### Task requirements
Write out the rows below word for word, from the line with "Given: Switch to the Основной tab" to the line with "pos(1252,784)", and nothing else.

** START Stored data **

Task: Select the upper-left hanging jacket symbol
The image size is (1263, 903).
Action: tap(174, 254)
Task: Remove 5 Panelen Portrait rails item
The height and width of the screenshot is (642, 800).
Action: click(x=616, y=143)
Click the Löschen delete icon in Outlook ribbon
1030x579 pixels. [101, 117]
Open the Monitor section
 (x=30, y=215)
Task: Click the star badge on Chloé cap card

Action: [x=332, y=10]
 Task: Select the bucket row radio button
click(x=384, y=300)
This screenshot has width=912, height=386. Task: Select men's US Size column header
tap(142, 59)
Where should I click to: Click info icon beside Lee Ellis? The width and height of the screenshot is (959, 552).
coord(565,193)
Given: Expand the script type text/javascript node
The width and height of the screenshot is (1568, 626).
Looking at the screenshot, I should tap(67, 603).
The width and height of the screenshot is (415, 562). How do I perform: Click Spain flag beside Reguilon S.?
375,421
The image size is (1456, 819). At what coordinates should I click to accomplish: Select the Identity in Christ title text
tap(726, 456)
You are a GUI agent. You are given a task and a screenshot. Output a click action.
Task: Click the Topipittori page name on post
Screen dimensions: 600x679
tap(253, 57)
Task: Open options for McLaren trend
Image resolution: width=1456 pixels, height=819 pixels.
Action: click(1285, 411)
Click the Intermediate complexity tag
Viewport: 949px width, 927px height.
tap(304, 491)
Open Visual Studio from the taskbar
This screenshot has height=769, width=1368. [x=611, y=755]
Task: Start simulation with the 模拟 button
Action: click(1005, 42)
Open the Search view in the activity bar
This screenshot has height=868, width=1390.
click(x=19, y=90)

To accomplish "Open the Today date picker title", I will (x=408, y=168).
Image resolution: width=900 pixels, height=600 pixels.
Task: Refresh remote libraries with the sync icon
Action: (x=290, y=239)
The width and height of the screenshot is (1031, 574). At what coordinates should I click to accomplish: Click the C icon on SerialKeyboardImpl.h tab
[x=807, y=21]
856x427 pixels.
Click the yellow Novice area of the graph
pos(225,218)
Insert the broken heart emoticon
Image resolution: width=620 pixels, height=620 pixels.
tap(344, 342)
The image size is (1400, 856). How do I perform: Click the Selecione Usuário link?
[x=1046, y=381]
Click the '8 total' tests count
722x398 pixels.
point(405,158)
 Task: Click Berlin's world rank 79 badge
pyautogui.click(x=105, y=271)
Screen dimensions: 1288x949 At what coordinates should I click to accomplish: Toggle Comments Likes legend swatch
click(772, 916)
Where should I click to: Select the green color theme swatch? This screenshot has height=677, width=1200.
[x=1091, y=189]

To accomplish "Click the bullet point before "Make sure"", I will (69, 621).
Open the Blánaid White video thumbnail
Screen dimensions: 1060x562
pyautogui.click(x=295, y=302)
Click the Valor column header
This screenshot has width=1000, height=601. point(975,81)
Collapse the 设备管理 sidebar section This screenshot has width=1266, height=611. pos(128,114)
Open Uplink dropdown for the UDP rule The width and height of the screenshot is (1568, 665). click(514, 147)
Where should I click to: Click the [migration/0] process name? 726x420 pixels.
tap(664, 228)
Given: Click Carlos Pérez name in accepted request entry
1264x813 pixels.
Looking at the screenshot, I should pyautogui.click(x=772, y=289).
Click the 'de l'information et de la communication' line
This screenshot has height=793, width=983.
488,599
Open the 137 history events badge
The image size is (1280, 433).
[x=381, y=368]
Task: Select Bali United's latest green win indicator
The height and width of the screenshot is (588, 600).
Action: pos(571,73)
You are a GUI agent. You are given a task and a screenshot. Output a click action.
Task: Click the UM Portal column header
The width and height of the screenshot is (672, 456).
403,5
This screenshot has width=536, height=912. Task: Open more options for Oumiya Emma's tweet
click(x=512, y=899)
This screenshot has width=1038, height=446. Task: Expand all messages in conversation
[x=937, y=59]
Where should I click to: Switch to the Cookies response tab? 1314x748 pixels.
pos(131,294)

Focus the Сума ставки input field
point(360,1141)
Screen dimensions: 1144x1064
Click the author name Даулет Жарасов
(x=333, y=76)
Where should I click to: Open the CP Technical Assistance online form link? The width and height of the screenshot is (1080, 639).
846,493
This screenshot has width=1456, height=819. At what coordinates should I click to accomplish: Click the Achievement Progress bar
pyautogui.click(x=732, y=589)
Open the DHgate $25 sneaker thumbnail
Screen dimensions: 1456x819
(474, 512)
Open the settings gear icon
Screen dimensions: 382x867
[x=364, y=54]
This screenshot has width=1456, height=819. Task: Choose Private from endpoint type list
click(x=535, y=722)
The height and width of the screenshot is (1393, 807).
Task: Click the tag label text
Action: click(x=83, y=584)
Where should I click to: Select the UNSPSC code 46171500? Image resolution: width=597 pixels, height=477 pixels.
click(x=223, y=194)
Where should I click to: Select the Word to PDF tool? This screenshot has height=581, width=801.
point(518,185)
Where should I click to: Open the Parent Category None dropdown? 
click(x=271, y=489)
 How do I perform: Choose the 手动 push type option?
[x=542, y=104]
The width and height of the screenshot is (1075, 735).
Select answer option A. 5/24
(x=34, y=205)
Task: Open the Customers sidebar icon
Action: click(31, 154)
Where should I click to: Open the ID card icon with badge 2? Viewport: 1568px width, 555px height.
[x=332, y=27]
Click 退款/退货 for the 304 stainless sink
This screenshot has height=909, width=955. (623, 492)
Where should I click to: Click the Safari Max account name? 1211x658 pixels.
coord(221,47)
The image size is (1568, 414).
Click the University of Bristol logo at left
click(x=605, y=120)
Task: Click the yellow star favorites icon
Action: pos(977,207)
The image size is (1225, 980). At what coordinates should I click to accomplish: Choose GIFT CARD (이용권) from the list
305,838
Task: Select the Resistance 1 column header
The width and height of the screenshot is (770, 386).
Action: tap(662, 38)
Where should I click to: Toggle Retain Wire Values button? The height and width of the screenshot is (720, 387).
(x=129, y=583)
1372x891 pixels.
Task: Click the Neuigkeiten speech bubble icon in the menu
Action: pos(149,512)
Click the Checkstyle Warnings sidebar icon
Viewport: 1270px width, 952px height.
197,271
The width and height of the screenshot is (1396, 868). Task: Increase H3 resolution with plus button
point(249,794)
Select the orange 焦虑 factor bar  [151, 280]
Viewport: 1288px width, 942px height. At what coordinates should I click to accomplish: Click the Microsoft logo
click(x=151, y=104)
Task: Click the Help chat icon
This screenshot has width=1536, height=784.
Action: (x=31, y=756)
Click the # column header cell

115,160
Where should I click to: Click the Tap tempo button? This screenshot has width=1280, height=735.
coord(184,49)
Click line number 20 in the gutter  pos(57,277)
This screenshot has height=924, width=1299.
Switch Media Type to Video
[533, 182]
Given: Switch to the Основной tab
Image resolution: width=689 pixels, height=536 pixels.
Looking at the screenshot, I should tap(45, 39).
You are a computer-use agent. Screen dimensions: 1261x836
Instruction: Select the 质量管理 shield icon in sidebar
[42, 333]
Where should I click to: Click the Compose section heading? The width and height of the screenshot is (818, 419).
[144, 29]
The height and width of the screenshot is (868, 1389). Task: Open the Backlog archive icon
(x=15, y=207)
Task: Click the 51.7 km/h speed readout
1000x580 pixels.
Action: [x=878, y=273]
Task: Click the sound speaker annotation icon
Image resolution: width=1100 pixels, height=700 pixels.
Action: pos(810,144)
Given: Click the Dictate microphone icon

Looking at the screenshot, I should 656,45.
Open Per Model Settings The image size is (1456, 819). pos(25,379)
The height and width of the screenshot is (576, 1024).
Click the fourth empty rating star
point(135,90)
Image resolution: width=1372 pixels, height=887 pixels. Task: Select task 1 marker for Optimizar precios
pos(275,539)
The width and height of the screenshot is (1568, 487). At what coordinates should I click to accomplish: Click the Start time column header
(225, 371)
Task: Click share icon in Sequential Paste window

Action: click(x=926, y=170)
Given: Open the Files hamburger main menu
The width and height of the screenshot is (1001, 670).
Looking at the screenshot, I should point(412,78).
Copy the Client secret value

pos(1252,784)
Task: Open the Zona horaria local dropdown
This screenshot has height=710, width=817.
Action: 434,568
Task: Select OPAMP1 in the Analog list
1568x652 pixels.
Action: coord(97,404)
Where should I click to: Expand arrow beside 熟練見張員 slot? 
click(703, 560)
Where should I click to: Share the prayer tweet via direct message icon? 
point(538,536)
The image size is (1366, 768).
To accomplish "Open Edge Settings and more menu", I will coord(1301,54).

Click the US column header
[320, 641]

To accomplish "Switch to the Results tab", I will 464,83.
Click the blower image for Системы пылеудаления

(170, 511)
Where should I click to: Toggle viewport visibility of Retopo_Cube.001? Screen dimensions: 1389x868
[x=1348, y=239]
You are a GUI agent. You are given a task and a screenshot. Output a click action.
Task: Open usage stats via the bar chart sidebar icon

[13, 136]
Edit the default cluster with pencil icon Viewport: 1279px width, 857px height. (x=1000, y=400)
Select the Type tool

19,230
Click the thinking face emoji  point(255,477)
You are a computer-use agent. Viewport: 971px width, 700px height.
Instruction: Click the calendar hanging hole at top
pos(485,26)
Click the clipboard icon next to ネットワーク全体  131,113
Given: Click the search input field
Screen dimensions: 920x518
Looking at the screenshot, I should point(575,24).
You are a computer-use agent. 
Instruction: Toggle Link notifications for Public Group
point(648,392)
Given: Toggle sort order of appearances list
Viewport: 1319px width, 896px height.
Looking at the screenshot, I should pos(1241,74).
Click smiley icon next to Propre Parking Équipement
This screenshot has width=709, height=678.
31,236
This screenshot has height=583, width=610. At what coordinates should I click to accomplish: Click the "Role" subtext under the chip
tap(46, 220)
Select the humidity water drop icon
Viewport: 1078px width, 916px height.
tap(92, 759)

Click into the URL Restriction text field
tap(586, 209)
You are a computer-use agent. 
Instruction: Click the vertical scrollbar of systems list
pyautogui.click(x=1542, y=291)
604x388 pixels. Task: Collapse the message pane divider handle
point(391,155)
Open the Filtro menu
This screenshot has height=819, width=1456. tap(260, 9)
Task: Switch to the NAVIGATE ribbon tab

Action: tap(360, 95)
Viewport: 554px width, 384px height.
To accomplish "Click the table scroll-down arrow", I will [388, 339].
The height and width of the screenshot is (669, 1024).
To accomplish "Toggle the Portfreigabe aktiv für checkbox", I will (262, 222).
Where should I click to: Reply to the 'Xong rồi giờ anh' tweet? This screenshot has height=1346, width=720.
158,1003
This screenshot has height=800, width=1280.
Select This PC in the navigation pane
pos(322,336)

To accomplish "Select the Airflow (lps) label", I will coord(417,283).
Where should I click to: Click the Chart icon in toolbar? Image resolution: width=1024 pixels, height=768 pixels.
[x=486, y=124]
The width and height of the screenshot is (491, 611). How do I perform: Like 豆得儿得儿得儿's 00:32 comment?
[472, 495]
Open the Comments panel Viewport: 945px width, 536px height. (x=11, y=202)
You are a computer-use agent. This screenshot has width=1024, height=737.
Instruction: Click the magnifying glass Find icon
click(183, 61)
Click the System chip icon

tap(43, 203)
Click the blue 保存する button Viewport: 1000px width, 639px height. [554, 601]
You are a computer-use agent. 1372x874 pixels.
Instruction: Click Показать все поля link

** END Stored data **

### Solution for this exercise
Given: Switch to the Основной tab
Image resolution: width=689 pixels, height=536 pixels.
Looking at the screenshot, I should tap(45, 39).
You are a computer-use agent. Screen dimensions: 1261x836
Instruction: Select the 质量管理 shield icon in sidebar
[42, 333]
Where should I click to: Click the Compose section heading? The width and height of the screenshot is (818, 419).
[144, 29]
The height and width of the screenshot is (868, 1389). Task: Open the Backlog archive icon
(x=15, y=207)
Task: Click the 51.7 km/h speed readout
1000x580 pixels.
Action: [x=878, y=273]
Task: Click the sound speaker annotation icon
Image resolution: width=1100 pixels, height=700 pixels.
Action: pos(810,144)
Given: Click the Dictate microphone icon

Looking at the screenshot, I should 656,45.
Open Per Model Settings The image size is (1456, 819). pos(25,379)
The height and width of the screenshot is (576, 1024).
Click the fourth empty rating star
point(135,90)
Image resolution: width=1372 pixels, height=887 pixels. Task: Select task 1 marker for Optimizar precios
pos(275,539)
The width and height of the screenshot is (1568, 487). At what coordinates should I click to accomplish: Click the Start time column header
(225, 371)
Task: Click share icon in Sequential Paste window

Action: click(x=926, y=170)
Given: Open the Files hamburger main menu
The width and height of the screenshot is (1001, 670).
Looking at the screenshot, I should point(412,78).
Copy the Client secret value

pos(1252,784)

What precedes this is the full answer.